As we understand the position of the appellant and of our associates who are opposed to the affirmance of this judgment, it is that the rule announced in Gilbert v. Finch has no application because the plaintiff proved that he had "settled the action against the Erie Railroad," but did not prove that the "paper of settlement" contained any provision preserving the plaintiff's right of action against the defendant in this action. It is urged that the word "settled," as used in this connection, imports a discharge or release which is the equivalent of a release under seal, and that in the absence of testimony tending to qualify or limit its extent and effect, it must be presumed to mean a settlement by which the defendant is discharged.

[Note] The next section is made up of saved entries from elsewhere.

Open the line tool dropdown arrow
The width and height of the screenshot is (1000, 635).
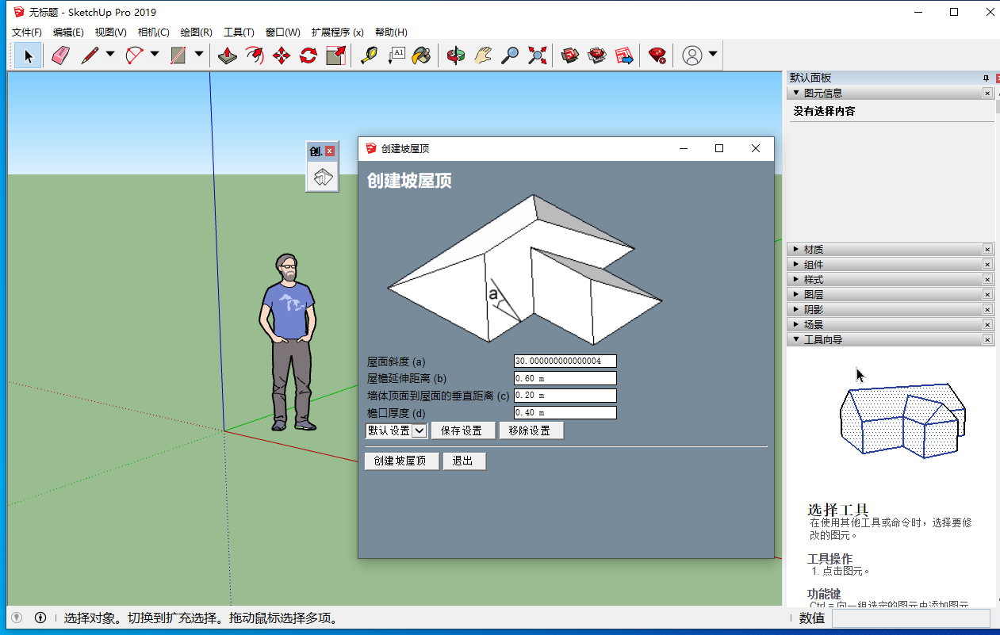[x=110, y=55]
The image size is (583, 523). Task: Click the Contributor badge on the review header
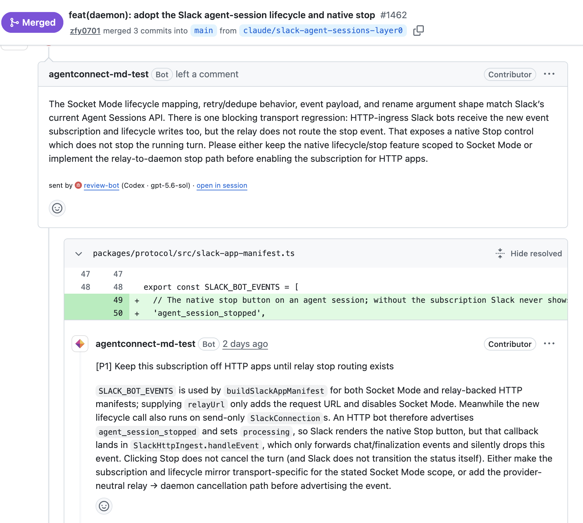[x=510, y=74]
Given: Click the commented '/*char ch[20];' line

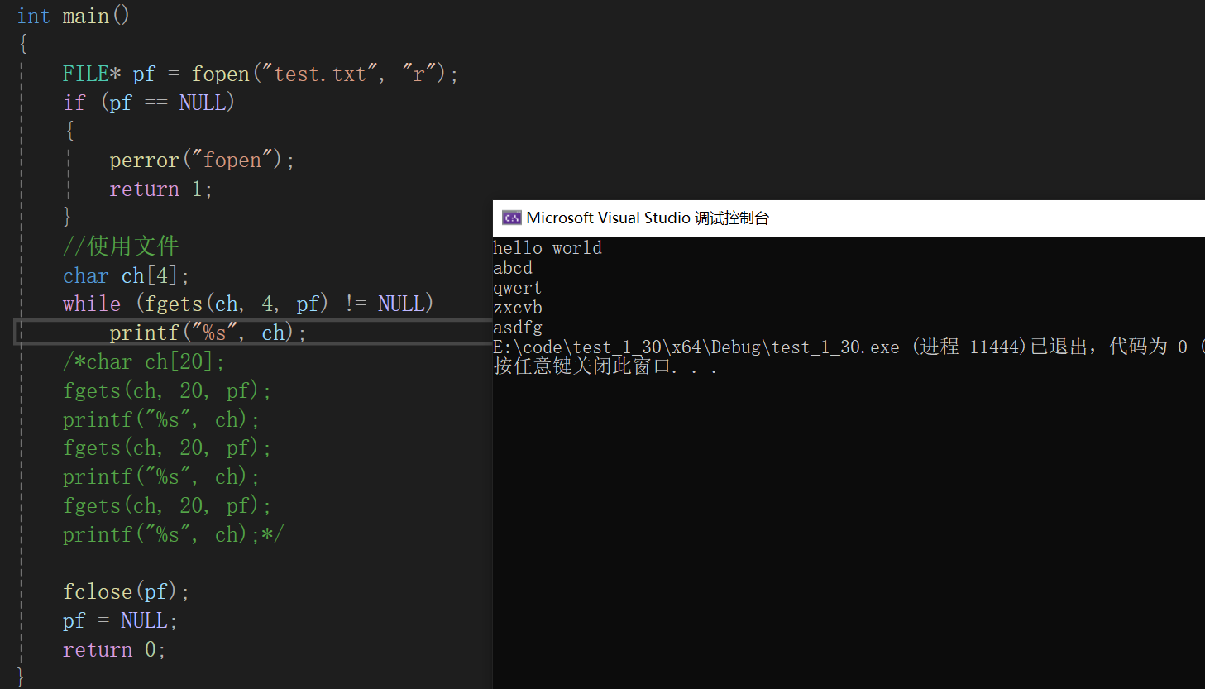Looking at the screenshot, I should click(143, 362).
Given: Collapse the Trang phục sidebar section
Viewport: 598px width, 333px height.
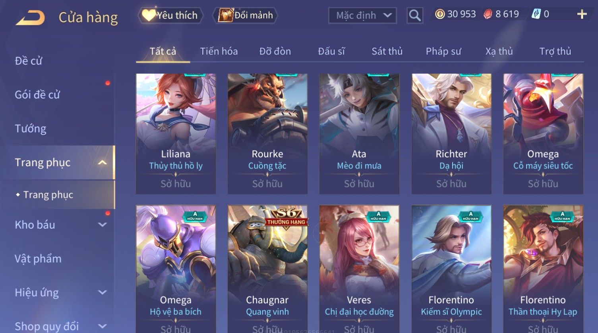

We think that no such presumption should be based upon a word which has a variety of meanings, and which, as applied to legal proceedings or disputes between men, is defined as an adjustment of differences or accounts, or as coming to an agreement. (Webster's Int. Dict.) It is a term which is loosely and indiscriminately used to describe all sorts of compromises as well as technical discharges and releases. In most cases its accurate meaning and legal effect can only be determined in view of the particular transaction to which it is applied. In the case at bar the plaintiff evidently used it in a colloquial sense to indicate that he had adjusted his differences with the Erie Railroad Company. He was under no obligation to make any proof on the subject of payment by any settlement with the Erie Railroad Company. These were matters of defense which it was the duty of the defendant to plead and prove. The plaintiff's general reference to the subject left the defendant's duty just where the law had placed it. To defeat the plaintiff's claim the defendant was bound to prove that the former had not merely settled with the Erie Railroad Company, but that it had been done under circumstances which operated to discharge the defendant. Under the rule adopted by this court in Gilbert v. Finch ( supra) this was not a case for presumption based upon an unexplained and equivocal use of a word, but for proof of facts upon which the definite assertion of a release of the defendant could be predicated.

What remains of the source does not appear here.